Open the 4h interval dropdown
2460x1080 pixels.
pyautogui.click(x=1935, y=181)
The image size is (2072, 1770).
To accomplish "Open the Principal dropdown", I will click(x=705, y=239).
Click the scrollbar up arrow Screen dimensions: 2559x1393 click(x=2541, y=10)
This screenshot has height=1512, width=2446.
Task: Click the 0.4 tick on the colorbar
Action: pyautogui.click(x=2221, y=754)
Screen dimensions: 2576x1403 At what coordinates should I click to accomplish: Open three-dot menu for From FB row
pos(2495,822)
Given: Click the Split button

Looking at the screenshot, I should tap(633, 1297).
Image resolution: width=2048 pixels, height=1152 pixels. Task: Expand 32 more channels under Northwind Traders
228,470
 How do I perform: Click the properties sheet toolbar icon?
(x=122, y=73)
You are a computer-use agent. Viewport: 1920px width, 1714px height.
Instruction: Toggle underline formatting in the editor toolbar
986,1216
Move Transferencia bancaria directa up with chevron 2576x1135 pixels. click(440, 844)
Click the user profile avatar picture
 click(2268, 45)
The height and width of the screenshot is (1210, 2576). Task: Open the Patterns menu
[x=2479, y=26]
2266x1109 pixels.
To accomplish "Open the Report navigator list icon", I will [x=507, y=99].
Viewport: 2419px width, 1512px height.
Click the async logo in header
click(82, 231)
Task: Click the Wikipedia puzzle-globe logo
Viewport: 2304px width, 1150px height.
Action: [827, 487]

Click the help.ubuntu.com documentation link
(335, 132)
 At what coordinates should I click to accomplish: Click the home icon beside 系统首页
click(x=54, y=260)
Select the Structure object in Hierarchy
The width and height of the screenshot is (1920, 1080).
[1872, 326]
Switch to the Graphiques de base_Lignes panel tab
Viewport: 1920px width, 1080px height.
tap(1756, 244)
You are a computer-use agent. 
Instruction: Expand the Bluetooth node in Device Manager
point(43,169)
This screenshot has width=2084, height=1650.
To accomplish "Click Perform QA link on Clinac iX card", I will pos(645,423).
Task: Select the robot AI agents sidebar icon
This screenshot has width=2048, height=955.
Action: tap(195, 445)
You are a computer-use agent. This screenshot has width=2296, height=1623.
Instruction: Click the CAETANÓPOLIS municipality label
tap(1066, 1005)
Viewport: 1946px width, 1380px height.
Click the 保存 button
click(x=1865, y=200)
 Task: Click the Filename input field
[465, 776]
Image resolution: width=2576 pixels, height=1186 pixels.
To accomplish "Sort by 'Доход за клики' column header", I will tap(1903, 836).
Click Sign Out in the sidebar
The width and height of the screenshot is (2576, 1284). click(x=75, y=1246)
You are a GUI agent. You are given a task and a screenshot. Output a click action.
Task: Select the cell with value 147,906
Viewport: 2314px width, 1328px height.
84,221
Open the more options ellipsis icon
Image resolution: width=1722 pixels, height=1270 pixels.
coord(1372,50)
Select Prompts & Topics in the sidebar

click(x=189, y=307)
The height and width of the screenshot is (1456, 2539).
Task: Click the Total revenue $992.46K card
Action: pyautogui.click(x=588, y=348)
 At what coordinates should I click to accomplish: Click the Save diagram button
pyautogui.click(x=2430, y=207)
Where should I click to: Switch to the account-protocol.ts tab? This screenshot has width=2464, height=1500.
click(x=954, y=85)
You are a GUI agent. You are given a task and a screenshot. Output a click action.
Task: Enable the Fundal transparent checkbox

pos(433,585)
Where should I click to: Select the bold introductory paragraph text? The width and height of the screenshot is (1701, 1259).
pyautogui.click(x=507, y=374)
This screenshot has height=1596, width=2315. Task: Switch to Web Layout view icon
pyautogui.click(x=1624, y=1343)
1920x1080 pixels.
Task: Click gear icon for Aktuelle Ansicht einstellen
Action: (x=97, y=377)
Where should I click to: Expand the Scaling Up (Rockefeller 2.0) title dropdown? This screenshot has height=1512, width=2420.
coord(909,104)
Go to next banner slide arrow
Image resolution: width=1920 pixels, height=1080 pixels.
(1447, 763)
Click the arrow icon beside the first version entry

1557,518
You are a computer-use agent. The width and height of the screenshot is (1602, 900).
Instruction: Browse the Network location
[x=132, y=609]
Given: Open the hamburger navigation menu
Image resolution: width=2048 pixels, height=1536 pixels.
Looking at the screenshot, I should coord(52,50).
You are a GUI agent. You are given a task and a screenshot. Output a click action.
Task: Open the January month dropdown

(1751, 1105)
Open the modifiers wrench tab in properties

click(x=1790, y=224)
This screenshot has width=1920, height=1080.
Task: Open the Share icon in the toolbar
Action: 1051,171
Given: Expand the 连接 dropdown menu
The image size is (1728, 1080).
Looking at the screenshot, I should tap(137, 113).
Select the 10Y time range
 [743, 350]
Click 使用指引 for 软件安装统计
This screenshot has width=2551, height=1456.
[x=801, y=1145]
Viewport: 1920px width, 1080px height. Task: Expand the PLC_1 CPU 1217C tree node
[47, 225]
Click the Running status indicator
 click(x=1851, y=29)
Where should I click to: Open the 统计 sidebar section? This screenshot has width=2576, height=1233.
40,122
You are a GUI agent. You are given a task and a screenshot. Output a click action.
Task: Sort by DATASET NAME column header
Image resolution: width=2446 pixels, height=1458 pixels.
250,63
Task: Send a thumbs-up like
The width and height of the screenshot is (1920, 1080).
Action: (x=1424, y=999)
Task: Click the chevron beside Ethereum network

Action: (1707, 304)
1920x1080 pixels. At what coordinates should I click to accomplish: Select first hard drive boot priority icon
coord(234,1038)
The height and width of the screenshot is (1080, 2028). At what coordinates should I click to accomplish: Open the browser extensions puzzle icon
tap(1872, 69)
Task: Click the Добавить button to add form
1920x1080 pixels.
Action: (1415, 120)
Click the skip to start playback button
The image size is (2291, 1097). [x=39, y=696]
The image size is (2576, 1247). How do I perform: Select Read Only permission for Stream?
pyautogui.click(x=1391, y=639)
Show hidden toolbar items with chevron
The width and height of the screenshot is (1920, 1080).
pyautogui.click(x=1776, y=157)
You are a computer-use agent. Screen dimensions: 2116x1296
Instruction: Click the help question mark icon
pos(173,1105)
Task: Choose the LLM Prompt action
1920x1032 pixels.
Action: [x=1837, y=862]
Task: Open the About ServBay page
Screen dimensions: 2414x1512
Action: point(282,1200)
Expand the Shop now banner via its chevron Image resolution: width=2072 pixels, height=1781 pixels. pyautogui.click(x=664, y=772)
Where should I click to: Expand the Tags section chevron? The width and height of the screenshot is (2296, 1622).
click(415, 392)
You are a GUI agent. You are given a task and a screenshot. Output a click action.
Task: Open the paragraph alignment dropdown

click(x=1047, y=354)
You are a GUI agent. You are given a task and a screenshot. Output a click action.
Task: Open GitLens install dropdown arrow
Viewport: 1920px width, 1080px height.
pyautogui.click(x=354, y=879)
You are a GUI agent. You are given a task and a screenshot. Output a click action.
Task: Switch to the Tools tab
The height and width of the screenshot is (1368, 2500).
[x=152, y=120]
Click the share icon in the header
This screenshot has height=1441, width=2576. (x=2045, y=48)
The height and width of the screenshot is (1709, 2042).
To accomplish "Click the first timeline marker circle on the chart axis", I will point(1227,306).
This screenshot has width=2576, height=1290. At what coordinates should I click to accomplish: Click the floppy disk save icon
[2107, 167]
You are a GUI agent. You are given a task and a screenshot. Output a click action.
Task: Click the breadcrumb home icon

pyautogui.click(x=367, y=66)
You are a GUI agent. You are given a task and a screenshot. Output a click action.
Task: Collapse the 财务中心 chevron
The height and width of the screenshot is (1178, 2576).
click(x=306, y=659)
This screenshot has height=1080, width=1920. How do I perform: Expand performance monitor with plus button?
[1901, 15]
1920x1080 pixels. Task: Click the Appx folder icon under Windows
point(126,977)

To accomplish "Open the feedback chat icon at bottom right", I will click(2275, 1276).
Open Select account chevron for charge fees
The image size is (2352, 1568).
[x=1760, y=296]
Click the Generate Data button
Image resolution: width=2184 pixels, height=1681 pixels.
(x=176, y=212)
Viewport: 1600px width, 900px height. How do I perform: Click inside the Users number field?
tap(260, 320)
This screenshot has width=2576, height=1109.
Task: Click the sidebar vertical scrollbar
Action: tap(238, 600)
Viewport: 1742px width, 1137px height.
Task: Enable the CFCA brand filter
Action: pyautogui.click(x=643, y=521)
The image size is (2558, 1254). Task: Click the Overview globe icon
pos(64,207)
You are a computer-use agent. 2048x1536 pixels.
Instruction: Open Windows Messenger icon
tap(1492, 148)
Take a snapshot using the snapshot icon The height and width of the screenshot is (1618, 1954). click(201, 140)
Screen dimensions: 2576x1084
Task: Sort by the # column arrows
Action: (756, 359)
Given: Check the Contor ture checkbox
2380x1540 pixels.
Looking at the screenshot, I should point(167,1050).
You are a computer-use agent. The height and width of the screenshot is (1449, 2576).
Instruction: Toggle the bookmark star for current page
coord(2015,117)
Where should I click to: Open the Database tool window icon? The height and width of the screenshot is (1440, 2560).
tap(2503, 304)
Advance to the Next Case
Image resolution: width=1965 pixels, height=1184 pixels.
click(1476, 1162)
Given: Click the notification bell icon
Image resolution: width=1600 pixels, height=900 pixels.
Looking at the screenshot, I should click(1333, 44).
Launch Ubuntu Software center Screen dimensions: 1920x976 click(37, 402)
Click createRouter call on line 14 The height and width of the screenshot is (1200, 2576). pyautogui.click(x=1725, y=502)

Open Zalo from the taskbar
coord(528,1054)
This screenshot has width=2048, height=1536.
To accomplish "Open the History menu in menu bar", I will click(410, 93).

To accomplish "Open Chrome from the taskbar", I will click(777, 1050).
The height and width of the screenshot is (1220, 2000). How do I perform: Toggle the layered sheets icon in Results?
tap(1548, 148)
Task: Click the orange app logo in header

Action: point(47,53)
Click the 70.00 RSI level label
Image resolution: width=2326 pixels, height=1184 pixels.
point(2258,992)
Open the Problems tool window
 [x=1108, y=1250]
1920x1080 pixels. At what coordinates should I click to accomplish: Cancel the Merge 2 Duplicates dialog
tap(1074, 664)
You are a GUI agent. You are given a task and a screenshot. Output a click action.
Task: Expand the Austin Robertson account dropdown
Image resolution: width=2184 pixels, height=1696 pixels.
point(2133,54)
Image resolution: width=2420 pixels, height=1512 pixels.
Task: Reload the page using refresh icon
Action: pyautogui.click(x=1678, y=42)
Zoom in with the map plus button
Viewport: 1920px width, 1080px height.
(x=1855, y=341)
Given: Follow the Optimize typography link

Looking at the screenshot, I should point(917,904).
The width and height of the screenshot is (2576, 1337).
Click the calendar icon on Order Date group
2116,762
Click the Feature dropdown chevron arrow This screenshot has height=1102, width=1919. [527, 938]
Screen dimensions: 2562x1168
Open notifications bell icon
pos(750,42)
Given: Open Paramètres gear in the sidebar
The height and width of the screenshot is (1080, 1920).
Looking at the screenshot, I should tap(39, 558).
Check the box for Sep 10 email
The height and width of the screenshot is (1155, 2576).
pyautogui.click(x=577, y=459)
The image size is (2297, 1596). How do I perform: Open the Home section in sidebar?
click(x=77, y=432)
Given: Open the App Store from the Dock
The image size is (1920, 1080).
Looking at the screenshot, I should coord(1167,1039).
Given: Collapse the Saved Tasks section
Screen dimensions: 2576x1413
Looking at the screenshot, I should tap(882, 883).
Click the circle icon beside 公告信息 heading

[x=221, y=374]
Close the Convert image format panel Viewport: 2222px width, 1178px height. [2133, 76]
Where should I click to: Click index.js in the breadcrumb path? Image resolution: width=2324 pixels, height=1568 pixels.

┄┄┄┄┄┄┄┄┄┄┄┄┄┄┄┄┄┄┄┄

(THE TASK): Each line that includes "computer" counts once; state how many such lines the listing has, with no other words.

(EXERCISE OUTPUT): 7